Riyadh - QNA
The full Gulf Co-operation Council (GCC) 's resolutions have contributed in facilitating the flow of goods between the GCC countries and raise the inter-trade value from $ 6 billion in 1984 to $ 115 billion in 2015.
According to a report prepared by Information Sector at the GCC Secretariat-General on the direct impact of the decision establishing the GCC Customs Union in 2003 on the growth of inter-trade, the trade between the GCC countries witnessed a noticeable increase in the first year amounting to 51%.
The intra-regional trade's volume has risen over the past decade from $ 15 billion in 2002, a year before the establishment of the Customs Union, to about $ 115 billion in 2015, achieving an increase of 657%.

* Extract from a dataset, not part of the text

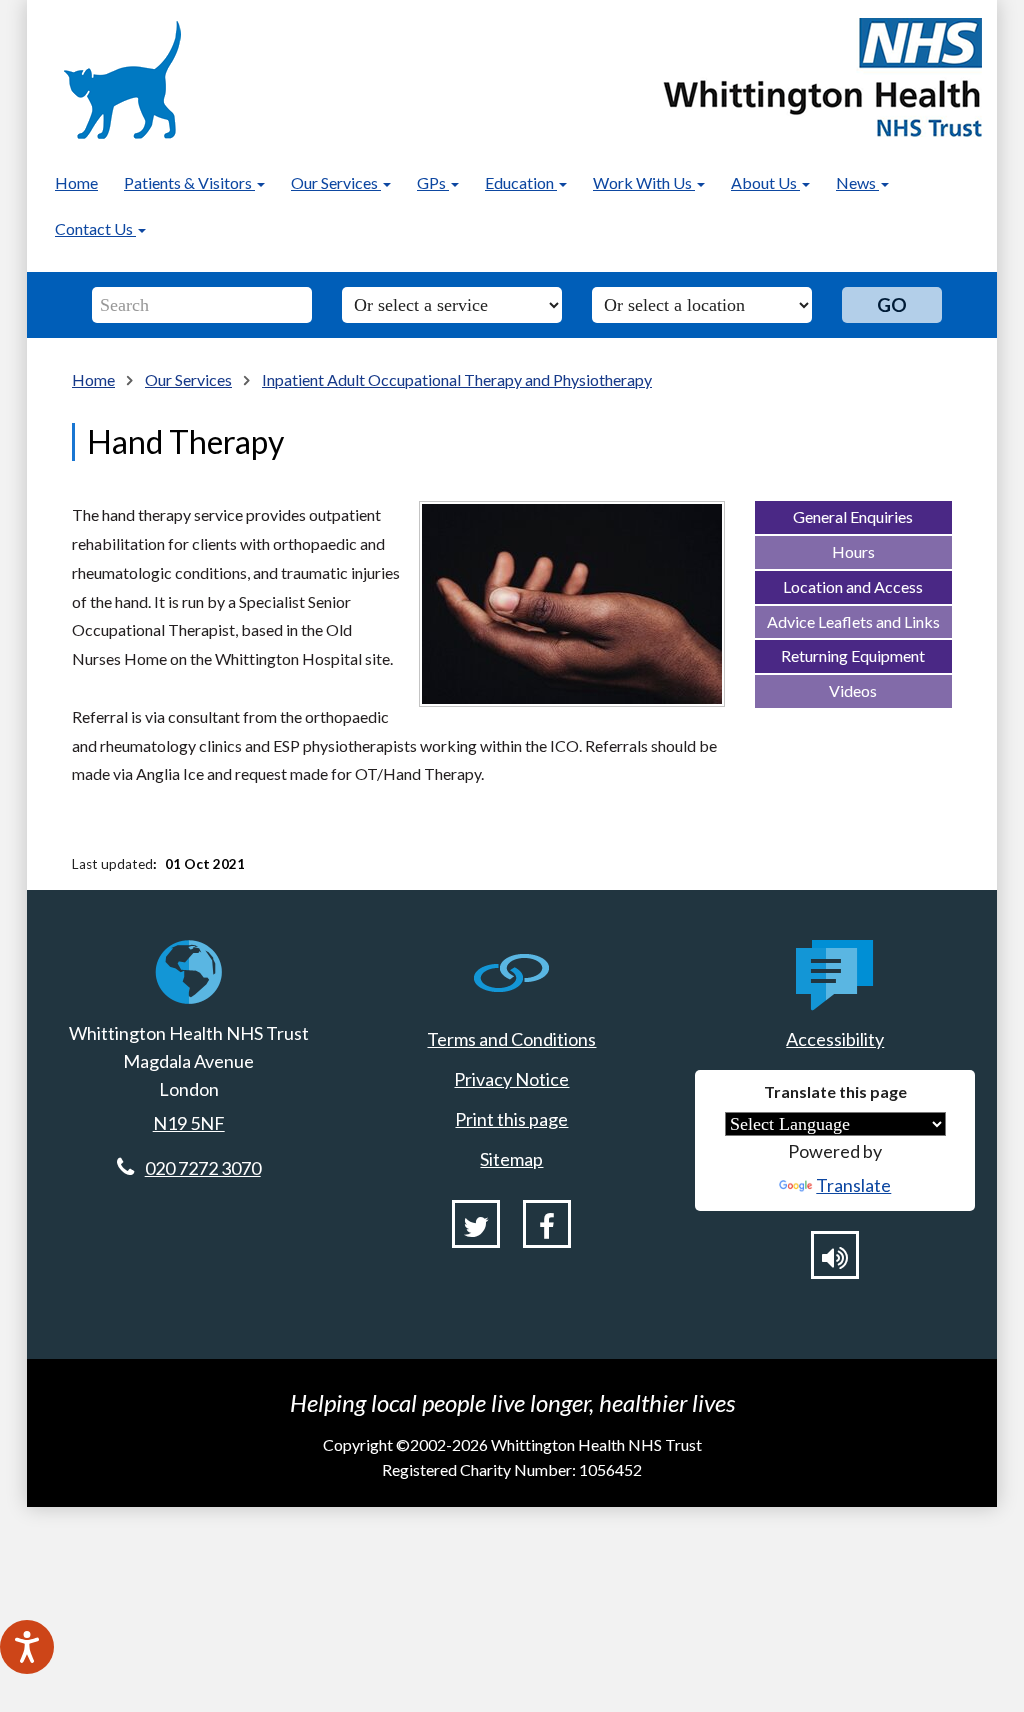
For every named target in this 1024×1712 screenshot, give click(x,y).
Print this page (511, 1119)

Since the early years, the GCC countries have worked to remove tariff barriers between them with regard to their products and having them exempt from customs duties and treat them as national goods.
A free-trade zone was launched in 1983, the GCC Customs Union in 2003 along with the adoption of a number of laws, regulations and policies that facilitated the flow of movement of goods, services and means of transport between Member States and have encouraged national products beside the role of the GCC private sector in the development of exports.
In the same context, the GCC decided in December 1991 to allow the institutions and production units in the Member States to open offices for commercial representation in any Member State, in addition to allowing import and export of national products among GCC member States without the need for a local agent.
I addition, there are a number of important decisions which contributed to the support of inter-trade including the GCC's Decision in 1993 on the establishment of the Commercial Arbitration Centre for the GCC countries and the establishment of the establishment of the the Standarization of the Gulf Cooperation Council in 2003 and the launch of the Gulf Common Market (GCM) with effect from the 1st of January 2008.